We reject this single story of victimhood and believe there is an urgent need to platform the pivotal leadership and perspectives of Haitian migrant rights’ leaders advocating for their communities across the region, which is why the Hemispheric Network for Haitian Migrants’ Rights was started. Haitian leaders’ initiatives and organizations are significantly under-resourced, yet they are undeterred in their battle against the anti-Blackness that knows no borders and confronts Haitians at every turn in their migration journeys.
In terms of contributions to the US, Haitian TPS holders alone contribute $5.8 billion to the US economy and pay $1.5 billion in taxes, but this is rarely considered in discussions about Haitian immigrants. Moreover, in our recent report from Haitian Women for Haitian Refugees, we shared that through the Cuba, Haiti, Nicaragua, and Venezuela (CHNV) Parole Program, a two-year humanitarian parole program, CHNV immigrants contributed an additional estimated $5.5 billion to the US economy annually through spending alone.
The February 3 verdict offered momentary relief for the 350,000 of us who have TPS status, but we must continue to fight tooth and nail for humanitarian protection. It remains to be seen whether the appellate or Supreme Court will grant the administration’s emergency appeal, and strip so many people of merited and necessary protections. Legislative efforts to protect TPS continue, with a discharge petition proposed by Rep. Ayanna Pressley (D-Mass.) with over 155 co-sponsors.

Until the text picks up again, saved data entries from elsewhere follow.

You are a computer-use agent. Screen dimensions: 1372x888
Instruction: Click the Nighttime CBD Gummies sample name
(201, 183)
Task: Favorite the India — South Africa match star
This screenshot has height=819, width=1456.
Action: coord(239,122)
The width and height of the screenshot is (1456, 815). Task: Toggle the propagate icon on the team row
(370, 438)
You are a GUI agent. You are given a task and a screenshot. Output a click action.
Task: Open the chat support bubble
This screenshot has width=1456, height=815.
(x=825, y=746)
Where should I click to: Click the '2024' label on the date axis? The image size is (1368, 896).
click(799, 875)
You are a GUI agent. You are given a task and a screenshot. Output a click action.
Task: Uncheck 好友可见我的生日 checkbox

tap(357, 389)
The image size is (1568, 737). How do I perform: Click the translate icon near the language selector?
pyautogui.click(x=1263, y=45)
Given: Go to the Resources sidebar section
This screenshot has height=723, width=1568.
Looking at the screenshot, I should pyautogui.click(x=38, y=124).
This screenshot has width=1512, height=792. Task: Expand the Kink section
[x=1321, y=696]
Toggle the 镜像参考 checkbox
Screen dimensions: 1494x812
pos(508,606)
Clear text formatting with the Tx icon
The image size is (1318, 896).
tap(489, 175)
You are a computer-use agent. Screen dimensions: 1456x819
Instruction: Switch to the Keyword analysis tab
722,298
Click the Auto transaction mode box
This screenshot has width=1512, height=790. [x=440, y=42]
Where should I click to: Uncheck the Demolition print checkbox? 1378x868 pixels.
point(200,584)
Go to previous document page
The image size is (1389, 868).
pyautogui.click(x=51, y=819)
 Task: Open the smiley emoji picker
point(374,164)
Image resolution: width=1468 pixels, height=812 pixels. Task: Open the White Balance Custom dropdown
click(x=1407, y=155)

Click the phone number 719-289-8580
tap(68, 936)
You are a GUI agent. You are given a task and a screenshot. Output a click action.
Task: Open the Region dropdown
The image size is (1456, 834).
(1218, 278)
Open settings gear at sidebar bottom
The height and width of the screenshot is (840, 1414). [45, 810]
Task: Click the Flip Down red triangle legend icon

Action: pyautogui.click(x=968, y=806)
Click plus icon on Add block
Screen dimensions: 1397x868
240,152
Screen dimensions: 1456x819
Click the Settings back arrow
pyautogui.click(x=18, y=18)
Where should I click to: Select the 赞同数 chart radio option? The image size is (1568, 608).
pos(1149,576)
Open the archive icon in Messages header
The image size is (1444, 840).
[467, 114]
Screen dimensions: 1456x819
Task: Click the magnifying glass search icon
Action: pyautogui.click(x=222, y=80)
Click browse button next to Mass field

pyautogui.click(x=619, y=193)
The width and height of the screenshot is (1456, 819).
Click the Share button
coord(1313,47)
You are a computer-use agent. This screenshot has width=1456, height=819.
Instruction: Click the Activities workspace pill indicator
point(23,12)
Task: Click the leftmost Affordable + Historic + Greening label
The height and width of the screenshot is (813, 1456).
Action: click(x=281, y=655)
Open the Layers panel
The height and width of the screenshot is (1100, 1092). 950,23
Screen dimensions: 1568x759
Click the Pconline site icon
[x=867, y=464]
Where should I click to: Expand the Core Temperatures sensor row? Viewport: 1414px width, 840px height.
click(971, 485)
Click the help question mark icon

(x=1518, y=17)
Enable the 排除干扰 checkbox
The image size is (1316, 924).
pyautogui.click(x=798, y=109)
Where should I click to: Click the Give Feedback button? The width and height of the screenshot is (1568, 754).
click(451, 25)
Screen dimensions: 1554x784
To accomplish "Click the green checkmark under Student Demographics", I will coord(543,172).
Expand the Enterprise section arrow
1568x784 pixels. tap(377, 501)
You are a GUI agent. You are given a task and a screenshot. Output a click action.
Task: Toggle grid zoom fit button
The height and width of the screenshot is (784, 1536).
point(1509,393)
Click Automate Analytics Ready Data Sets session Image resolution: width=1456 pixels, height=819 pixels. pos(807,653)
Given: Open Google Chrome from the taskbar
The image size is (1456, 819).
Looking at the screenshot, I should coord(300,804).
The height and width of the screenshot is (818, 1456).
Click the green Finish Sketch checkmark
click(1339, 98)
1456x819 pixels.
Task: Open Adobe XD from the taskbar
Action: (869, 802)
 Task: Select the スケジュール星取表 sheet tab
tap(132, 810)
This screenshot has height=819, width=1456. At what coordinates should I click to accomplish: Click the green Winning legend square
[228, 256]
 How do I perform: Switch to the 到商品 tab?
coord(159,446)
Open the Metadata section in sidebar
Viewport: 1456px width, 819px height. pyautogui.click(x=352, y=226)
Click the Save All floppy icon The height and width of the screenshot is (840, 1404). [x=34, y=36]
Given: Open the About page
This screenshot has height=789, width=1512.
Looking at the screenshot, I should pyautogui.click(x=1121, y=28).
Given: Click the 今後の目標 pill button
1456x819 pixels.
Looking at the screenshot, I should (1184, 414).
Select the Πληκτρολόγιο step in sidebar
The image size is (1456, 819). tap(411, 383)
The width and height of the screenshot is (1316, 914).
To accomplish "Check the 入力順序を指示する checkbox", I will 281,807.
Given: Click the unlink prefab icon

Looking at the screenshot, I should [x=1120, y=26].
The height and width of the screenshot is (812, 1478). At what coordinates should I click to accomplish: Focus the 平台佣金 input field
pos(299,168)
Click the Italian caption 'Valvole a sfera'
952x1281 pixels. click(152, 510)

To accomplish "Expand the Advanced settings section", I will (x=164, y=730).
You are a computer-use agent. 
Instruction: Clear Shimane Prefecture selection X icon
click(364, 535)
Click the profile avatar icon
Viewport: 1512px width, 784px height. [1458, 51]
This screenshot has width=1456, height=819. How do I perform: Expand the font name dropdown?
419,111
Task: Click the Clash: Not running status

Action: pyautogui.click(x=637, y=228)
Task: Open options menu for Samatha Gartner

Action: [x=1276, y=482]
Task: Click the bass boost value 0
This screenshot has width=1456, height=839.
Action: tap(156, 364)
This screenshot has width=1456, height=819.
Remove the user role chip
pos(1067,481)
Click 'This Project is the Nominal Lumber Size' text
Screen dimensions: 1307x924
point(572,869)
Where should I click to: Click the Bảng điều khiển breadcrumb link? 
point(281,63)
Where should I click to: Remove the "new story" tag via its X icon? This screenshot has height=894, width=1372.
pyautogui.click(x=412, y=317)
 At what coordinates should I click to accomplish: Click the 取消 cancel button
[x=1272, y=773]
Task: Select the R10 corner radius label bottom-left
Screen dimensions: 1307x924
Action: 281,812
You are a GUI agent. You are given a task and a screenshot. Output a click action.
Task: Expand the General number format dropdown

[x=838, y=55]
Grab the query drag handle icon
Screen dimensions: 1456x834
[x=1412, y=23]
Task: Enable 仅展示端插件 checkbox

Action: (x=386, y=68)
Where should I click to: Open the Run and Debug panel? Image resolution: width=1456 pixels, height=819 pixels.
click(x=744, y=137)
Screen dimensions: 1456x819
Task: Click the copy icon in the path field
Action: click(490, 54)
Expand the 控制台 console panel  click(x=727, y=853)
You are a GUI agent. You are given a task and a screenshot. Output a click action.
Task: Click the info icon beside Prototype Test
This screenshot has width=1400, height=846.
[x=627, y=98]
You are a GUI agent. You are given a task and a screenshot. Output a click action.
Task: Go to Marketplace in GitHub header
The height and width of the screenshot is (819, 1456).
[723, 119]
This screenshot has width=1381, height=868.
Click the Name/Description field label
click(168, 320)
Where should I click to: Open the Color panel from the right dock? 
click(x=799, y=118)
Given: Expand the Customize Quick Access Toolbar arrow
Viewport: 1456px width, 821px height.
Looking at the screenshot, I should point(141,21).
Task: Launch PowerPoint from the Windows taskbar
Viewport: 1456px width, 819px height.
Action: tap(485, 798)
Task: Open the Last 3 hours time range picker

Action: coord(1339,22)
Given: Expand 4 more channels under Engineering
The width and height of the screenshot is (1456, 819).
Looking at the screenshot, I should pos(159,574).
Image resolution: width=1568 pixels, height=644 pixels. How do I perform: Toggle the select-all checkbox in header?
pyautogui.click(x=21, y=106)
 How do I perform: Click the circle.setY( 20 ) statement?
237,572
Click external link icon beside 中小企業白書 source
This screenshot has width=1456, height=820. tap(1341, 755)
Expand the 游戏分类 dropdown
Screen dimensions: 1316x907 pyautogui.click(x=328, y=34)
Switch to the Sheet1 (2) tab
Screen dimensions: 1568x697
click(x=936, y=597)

When we say we must continue to fight, we mean all of us. Anyone who says they are for justice and collective liberation must meet us on the streets and in the courtrooms as the next phase of our fight starts up to protect not only TPS, but to advocate for all forms of policy and practice that ensure Haitian migrants can be safe and thrive. Philanthropy must provide sustained support to our organizations because supporting Black migrant communities is a moral and social imperative, particularly for any institution that espouses a commitment to racial justice.
But above all, we must push back against white supremacy and fascism by finally recognizing that how we treat Haiti and Haitian immigrants, and really any group of people who occupy this paradoxical position of invisibility and hyper-visibility in our society, is a barometer of our commitment to collective liberation.